_Recorded data_.
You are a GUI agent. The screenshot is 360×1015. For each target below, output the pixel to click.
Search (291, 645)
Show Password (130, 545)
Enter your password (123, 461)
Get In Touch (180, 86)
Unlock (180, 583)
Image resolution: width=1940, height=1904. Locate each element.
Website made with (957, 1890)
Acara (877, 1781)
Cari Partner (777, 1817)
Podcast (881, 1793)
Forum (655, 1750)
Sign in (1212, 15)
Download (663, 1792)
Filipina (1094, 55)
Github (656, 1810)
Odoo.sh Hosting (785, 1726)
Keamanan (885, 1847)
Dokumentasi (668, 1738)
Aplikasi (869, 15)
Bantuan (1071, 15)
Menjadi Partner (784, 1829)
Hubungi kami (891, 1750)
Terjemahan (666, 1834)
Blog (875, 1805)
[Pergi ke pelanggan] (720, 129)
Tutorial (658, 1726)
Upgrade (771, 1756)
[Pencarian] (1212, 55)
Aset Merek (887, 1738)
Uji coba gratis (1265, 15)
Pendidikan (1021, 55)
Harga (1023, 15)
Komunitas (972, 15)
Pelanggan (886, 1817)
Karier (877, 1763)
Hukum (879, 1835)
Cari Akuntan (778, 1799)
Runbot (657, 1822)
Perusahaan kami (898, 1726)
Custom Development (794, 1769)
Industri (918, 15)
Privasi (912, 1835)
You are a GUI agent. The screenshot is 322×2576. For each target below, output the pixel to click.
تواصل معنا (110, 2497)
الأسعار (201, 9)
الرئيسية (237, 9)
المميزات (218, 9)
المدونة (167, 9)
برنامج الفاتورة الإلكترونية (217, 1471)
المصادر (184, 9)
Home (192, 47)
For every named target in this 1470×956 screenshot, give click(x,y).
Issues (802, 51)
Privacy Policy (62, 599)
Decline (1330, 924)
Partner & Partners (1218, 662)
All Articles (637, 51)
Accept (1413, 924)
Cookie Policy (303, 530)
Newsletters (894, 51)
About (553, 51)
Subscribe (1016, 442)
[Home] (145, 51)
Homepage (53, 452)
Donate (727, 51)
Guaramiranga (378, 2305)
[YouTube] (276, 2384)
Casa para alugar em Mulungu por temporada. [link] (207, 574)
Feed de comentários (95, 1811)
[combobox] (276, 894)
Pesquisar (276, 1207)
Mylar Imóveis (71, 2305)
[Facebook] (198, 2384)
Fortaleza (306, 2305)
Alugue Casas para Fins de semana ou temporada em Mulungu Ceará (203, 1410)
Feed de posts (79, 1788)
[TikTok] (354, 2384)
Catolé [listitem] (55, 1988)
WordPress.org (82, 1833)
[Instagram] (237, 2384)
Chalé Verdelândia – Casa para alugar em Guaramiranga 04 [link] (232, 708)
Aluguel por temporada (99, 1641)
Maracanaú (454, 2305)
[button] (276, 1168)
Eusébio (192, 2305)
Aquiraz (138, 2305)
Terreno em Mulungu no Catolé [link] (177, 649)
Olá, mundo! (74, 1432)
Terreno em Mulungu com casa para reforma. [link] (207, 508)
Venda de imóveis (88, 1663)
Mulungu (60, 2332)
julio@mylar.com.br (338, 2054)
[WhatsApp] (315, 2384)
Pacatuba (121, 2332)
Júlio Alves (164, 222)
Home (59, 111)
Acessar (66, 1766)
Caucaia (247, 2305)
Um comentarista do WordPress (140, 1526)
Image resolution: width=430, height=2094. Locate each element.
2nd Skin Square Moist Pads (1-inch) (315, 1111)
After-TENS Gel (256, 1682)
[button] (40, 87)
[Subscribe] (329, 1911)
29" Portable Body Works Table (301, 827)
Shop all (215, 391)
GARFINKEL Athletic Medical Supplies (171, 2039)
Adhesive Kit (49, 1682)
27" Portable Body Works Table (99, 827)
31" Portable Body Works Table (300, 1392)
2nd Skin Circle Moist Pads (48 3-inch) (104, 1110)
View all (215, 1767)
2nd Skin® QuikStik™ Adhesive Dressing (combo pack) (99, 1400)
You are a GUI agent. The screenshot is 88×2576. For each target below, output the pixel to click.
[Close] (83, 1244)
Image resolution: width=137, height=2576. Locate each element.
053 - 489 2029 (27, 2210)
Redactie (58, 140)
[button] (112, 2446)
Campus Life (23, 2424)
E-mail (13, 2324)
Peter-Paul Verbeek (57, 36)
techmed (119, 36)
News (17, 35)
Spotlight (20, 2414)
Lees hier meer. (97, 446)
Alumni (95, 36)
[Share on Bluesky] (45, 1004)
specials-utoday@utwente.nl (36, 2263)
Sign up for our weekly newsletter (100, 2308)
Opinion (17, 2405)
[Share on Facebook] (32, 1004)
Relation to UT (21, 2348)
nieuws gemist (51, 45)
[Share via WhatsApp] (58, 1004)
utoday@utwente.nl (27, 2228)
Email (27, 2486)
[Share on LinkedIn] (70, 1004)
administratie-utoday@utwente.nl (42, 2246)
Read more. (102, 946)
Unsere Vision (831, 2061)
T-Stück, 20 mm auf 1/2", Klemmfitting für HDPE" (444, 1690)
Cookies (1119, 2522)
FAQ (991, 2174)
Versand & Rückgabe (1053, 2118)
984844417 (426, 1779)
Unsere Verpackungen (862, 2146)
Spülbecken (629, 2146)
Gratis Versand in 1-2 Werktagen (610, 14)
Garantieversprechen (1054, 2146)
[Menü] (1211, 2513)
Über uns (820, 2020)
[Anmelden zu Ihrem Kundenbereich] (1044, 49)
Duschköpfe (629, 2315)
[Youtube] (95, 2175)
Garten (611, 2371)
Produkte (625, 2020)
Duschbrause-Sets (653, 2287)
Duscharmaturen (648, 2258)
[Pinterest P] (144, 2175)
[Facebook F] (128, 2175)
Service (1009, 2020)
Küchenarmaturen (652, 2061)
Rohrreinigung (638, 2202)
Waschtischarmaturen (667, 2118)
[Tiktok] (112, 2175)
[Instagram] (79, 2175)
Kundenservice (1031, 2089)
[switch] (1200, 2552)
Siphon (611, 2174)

_Your assignment_. Each line of the material above must be retyped exactly as written.

_Problem solution_.
You are a GUI agent. The screenshot is 360×1015. For each target below, output the pixel to click.
Search (291, 645)
Show Password (130, 545)
Enter your password (123, 461)
Get In Touch (180, 86)
Unlock (180, 583)
Image resolution: width=1940, height=1904. Locate each element.
Website made with (957, 1890)
Acara (877, 1781)
Cari Partner (777, 1817)
Podcast (881, 1793)
Forum (655, 1750)
Sign in (1212, 15)
Download (663, 1792)
Filipina (1094, 55)
Github (656, 1810)
Odoo.sh Hosting (785, 1726)
Keamanan (885, 1847)
Dokumentasi (668, 1738)
Aplikasi (869, 15)
Bantuan (1071, 15)
Menjadi Partner (784, 1829)
Hubungi kami (891, 1750)
Terjemahan (666, 1834)
Blog (875, 1805)
[Pergi ke pelanggan] (720, 129)
Tutorial (658, 1726)
Upgrade (771, 1756)
[Pencarian] (1212, 55)
Aset Merek (887, 1738)
Uji coba gratis (1265, 15)
Pendidikan (1021, 55)
Harga (1023, 15)
Komunitas (972, 15)
Pelanggan (886, 1817)
Karier (877, 1763)
Hukum (879, 1835)
Cari Akuntan (778, 1799)
Runbot (657, 1822)
Perusahaan kami (898, 1726)
Custom Development (794, 1769)
Industri (918, 15)
Privasi (912, 1835)
You are a GUI agent. The screenshot is 322×2576. For each target below, output the pixel to click.
تواصل معنا (110, 2497)
الأسعار (201, 9)
الرئيسية (237, 9)
المميزات (218, 9)
المدونة (167, 9)
برنامج الفاتورة الإلكترونية (217, 1471)
المصادر (184, 9)
Home (192, 47)
For every named target in this 1470×956 screenshot, give click(x,y).
Issues (802, 51)
Privacy Policy (62, 599)
Decline (1330, 924)
Partner & Partners (1218, 662)
All Articles (637, 51)
Accept (1413, 924)
Cookie Policy (303, 530)
Newsletters (894, 51)
About (553, 51)
Subscribe (1016, 442)
[Home] (145, 51)
Homepage (53, 452)
Donate (727, 51)
Guaramiranga (378, 2305)
[YouTube] (276, 2384)
Casa para alugar em Mulungu por temporada. [link] (207, 574)
Feed de comentários (95, 1811)
[combobox] (276, 894)
Pesquisar (276, 1207)
Mylar Imóveis (71, 2305)
[Facebook] (198, 2384)
Fortaleza (306, 2305)
Alugue Casas para Fins de semana ou temporada em Mulungu Ceará (203, 1410)
Feed de posts (79, 1788)
[TikTok] (354, 2384)
Catolé [listitem] (55, 1988)
WordPress.org (82, 1833)
[Instagram] (237, 2384)
Chalé Verdelândia – Casa para alugar em Guaramiranga 04 [link] (232, 708)
Aluguel por temporada (99, 1641)
Maracanaú (454, 2305)
[button] (276, 1168)
Eusébio (192, 2305)
Aquiraz (138, 2305)
Terreno em Mulungu no Catolé [link] (177, 649)
Olá, mundo! (74, 1432)
Terreno em Mulungu com casa para reforma. [link] (207, 508)
Venda de imóveis (88, 1663)
Mulungu (60, 2332)
julio@mylar.com.br (338, 2054)
[WhatsApp] (315, 2384)
Pacatuba (121, 2332)
Júlio Alves (164, 222)
Home (59, 111)
Acessar (66, 1766)
Caucaia (247, 2305)
Um comentarista do WordPress (140, 1526)
Image resolution: width=430, height=2094. Locate each element.
2nd Skin Square Moist Pads (1-inch) (315, 1111)
After-TENS Gel (256, 1682)
[button] (40, 87)
[Subscribe] (329, 1911)
29" Portable Body Works Table (301, 827)
Shop all (215, 391)
GARFINKEL Athletic Medical Supplies (171, 2039)
Adhesive Kit (49, 1682)
27" Portable Body Works Table (99, 827)
31" Portable Body Works Table (300, 1392)
2nd Skin Circle Moist Pads (48 3-inch) (104, 1110)
View all (215, 1767)
2nd Skin® QuikStik™ Adhesive Dressing (combo pack) (99, 1400)
You are a GUI agent. The screenshot is 88×2576. For each target below, output the pixel to click.
[Close] (83, 1244)
Image resolution: width=137, height=2576. Locate each element.
053 - 489 2029 (27, 2210)
Redactie (58, 140)
[button] (112, 2446)
Campus Life (23, 2424)
E-mail (13, 2324)
Peter-Paul Verbeek (57, 36)
techmed (119, 36)
News (17, 35)
Spotlight (20, 2414)
Lees hier meer. (97, 446)
Alumni (95, 36)
[Share on Bluesky] (45, 1004)
specials-utoday@utwente.nl (36, 2263)
Sign up for our weekly newsletter (100, 2308)
Opinion (17, 2405)
[Share on Facebook] (32, 1004)
Relation to UT (21, 2348)
nieuws gemist (51, 45)
[Share via WhatsApp] (58, 1004)
utoday@utwente.nl (27, 2228)
Email (27, 2486)
[Share on LinkedIn] (70, 1004)
administratie-utoday@utwente.nl (42, 2246)
Read more. (102, 946)
Unsere Vision (831, 2061)
T-Stück, 20 mm auf 1/2", Klemmfitting für HDPE" (444, 1690)
Cookies (1119, 2522)
FAQ (991, 2174)
Versand & Rückgabe (1053, 2118)
984844417 (426, 1779)
Unsere Verpackungen (862, 2146)
Spülbecken (629, 2146)
Gratis Versand in 1-2 Werktagen (610, 14)
Garantieversprechen (1054, 2146)
[Menü] (1211, 2513)
Über uns (820, 2020)
[Anmelden zu Ihrem Kundenbereich] (1044, 49)
Duschköpfe (629, 2315)
[Youtube] (95, 2175)
Garten (611, 2371)
Produkte (625, 2020)
Duschbrause-Sets (653, 2287)
Duscharmaturen (648, 2258)
[Pinterest P] (144, 2175)
[Facebook F] (128, 2175)
Service (1009, 2020)
Küchenarmaturen (652, 2061)
Rohrreinigung (638, 2202)
Waschtischarmaturen (667, 2118)
[Tiktok] (112, 2175)
[Instagram] (79, 2175)
Kundenservice (1031, 2089)
[switch] (1200, 2552)
Siphon (611, 2174)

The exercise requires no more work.